Sull’orlo del baratro, Sylvester Stallone vendette il cane per 25 dollari, di fronte a uno spaccio
di alcolici. Lo ricomprò per 15 mila quando scese dal ring come Rocky.
C’era un volantino che si distribuiva in quegli anni, a metà dei ’70, che era tutto un programma: Welcome to Fear City (benvenuti nella città della paura). Dove la paura era in realtà, quella di perdere il lavoro, per i pesanti tagli in svariati settori. E la paura generava cattiveria. “State lontani dalle strade
dopo le 18”, intimava un avviso della polizia.
New York era così, imbrigliata in una ragnatela di problemi sociali. Il nodo, come spesso accade in questi casi, era economico. Dal secondo dopo guerra aveva perso un milione di posti di lavoro. Gang violente e criminali dominavano la scena dei quartieri, coi muri imbrattati di graffiti. L’East Village era popolare – non nel senso della fama – la crisi lo aveva svuotato delle botteghe artigiane, trasformandolo nel ritrovo preferito degli artisti, che a New York hanno sempre avuto il fiuto per individuare aree morte in cui vivere o sopravvivere liberamente. Per quello erano tenuti d’occhio in silenzio dai grandi gruppi immobiliari che a un certo punto intervenivano, sbaraccando e investivano, trasformando un mucchio di case di attori, pittori, fotografi, musicisti e cantanti, nel nuovo affare. Risorgeva così, New York, pezzo dopo pezzo, grazie anche alla capacità di trasformare una tela grezza in un dipinto prezioso. Un luogo ha
resistito a quelle trasformazioni: il 55 Bar. Nato con il proibizionismo, ancora oggi è una tana dall’anima jazz/blues, che ospita i migliori musicisti del genere.
Tornando ai lontani 70s/80s e a quello spirito indomito di rinascita e riscossa, anche sociale, c’è un attore semi professionista, che gira un film con quattro soldi, senza nomi importanti, in meno di un mese. La parte nemmeno volevano dargliela. Però insisteva, il film lo sentiva autobiografico, ci teneva. E aveva bisogno di soldi. Mesi addietro, disperato, aveva venduto il suo cane, per un pugno di dollari. Il suo personaggio si chiamava Rocky e sarebbe diventato il pugile più famoso del cinema. Rocky Balboa. Il cognome da italiano come l’omonimo bar di San Francisco, che alcuni anni dopo dava vita al Sex On the Beach. Non solo New York, ma in
generale la moda del bere miscelato di quegli anni aveva una prevalenza per la dolcezza. White Russian, Midori Sour, Godfather, Rusty Nail, sono alcuni dei drink più richiesti. La vodka russa imperava, in clima da guerra fredda.
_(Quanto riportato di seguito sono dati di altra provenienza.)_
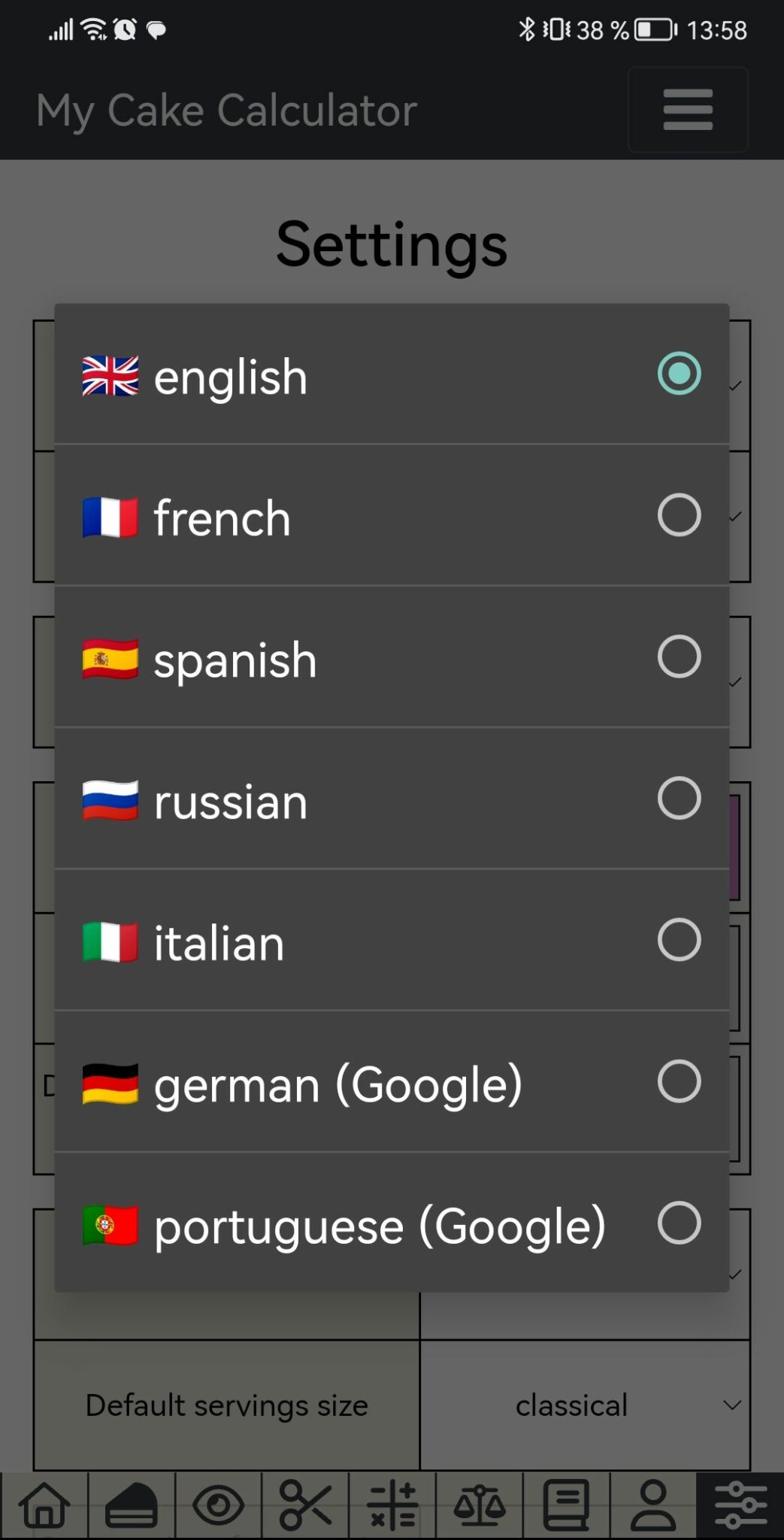Viewport: 784px width, 1540px height.
Task: Tap the My Cake Calculator title
Action: pyautogui.click(x=226, y=111)
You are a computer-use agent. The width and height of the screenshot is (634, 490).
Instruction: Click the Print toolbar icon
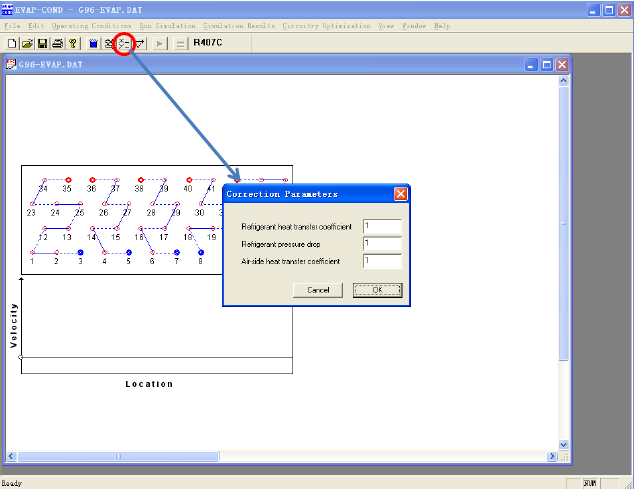pyautogui.click(x=57, y=44)
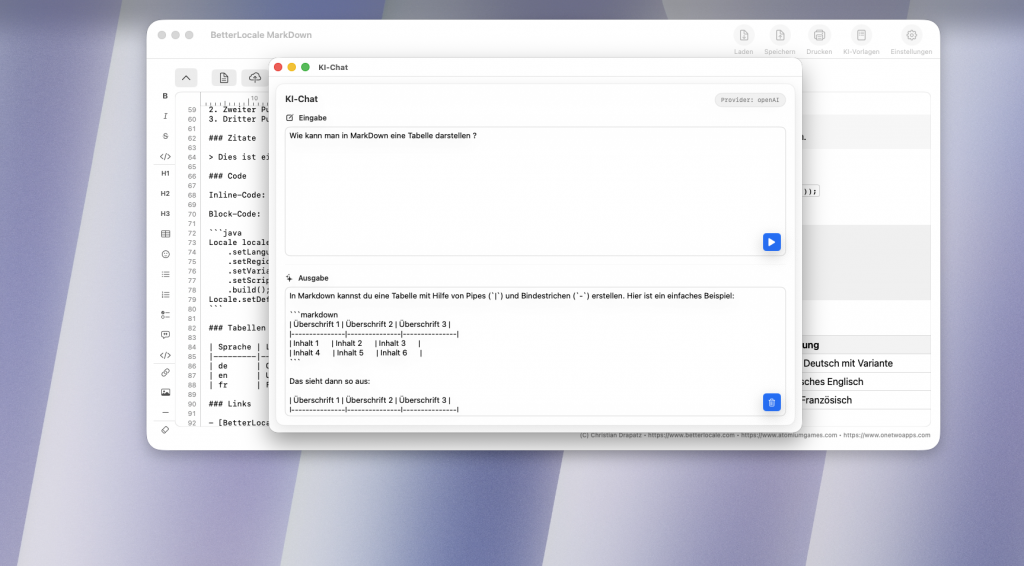Apply bold formatting from the sidebar

pyautogui.click(x=165, y=97)
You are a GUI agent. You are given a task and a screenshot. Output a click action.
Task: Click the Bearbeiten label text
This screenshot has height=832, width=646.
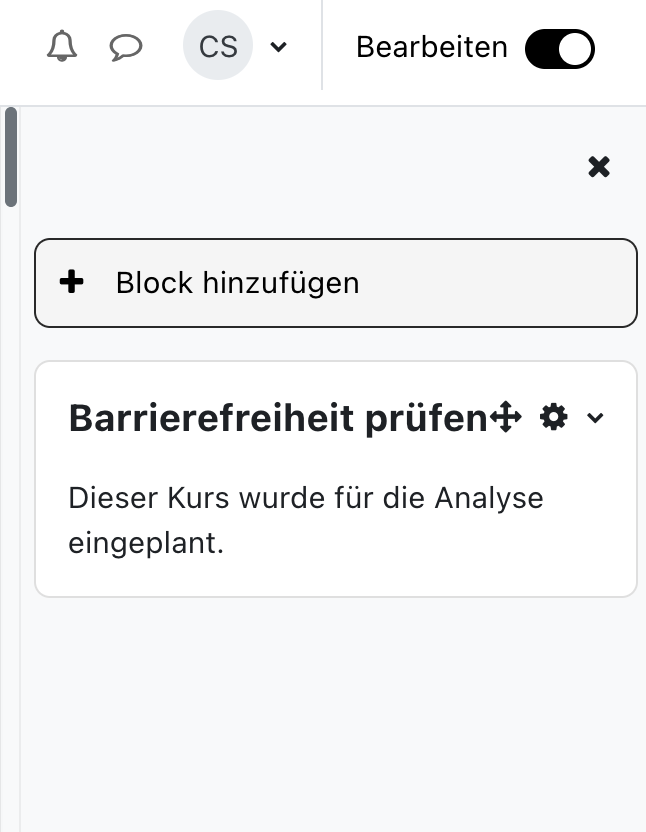[431, 47]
Altre mescolanze stavano per accadere, di qua e di là del mare. Mentre da questa parte dell’Atlantico nasceva la Milano da bere che si aperitivizzava con il Negroni sbagliato, attestando per il palato italiano una prevalenza di gusti bittered style, in America Tom Cruise usciva nelle sale con “Coctkail”, un film che appena arrivato in Italia scatenava gli istinti di baristi apprendisti nel lanciare bottiglie e attrezzatura per aria, ma con stile, con flair. E anche i nostri confini venivano violati da improbabili bicchieri coloratissimi, ricchi di guarnizioni, a volte infuocati. Alexander, B52, Long Island e poi l’esotico Jungle Bug, il Mai Tai (ma con granatina) il
sempre verde Mojito, i pestati (in tutti i sensi), la fanno da padroni. Dalla lista manca forse il più iconico, sicuramente il più femminile, ma apprezzato anche da un pubblico maschile, il Cosmopolitan. Ripensandoci oggi, dopo le battaglie per le minoranze e il me too, il ‘Cosmo’ avrebbe potuto godere di nuova linfa, trasformandosi in una icona per nuove battaglie, in maniera più urgente di quanto abbia potuto verificarsi con il telefilm di Sex and the City. Cavalcò con fierezza i suoi anni, sintetizzando le diverse anime urbane: era abbastanza macho per gradazione alcolica, gay-friendly per colore, femminile per gusto. Erano altri tempi. Chissà cosa direbbe oggi “Adriana!” sentendosi chiamare…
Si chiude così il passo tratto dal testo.